:: DATASET ::
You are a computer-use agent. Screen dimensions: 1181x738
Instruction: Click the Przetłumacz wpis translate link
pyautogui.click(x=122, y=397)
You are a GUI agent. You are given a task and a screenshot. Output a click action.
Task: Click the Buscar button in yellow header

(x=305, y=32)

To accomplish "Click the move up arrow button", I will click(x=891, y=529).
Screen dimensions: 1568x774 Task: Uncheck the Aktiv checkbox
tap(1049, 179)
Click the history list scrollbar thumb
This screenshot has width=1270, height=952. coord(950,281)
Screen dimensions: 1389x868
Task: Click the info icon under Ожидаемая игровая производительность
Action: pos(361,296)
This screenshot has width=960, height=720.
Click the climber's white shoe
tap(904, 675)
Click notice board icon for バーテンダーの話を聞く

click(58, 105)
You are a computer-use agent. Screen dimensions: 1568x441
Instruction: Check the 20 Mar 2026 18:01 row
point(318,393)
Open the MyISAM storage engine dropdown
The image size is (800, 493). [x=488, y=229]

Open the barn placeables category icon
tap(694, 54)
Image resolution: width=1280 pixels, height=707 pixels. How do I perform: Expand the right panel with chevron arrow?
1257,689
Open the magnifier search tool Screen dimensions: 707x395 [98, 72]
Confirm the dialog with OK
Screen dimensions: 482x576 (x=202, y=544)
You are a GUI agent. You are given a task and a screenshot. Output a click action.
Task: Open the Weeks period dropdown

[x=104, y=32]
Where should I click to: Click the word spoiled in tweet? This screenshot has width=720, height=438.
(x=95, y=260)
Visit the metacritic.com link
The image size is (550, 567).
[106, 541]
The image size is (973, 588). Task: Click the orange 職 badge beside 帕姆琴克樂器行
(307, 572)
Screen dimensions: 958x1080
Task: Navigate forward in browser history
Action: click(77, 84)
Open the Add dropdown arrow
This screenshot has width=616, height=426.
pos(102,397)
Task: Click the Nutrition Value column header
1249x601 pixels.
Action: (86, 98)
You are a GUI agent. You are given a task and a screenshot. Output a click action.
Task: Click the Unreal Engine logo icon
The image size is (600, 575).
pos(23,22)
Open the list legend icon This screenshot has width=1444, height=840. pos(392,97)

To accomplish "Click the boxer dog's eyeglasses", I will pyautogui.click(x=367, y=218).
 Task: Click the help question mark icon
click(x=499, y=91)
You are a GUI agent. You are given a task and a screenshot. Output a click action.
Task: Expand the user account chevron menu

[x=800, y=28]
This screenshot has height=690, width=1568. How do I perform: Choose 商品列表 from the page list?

:: THE PROBLEM ::
When a line of the records has the word "will", pick it out and copy it.

:: EXERCISE RESULT ::
To accomplish "Click the move up arrow button", I will click(x=891, y=529).
To accomplish "Click the boxer dog's eyeglasses", I will pyautogui.click(x=367, y=218).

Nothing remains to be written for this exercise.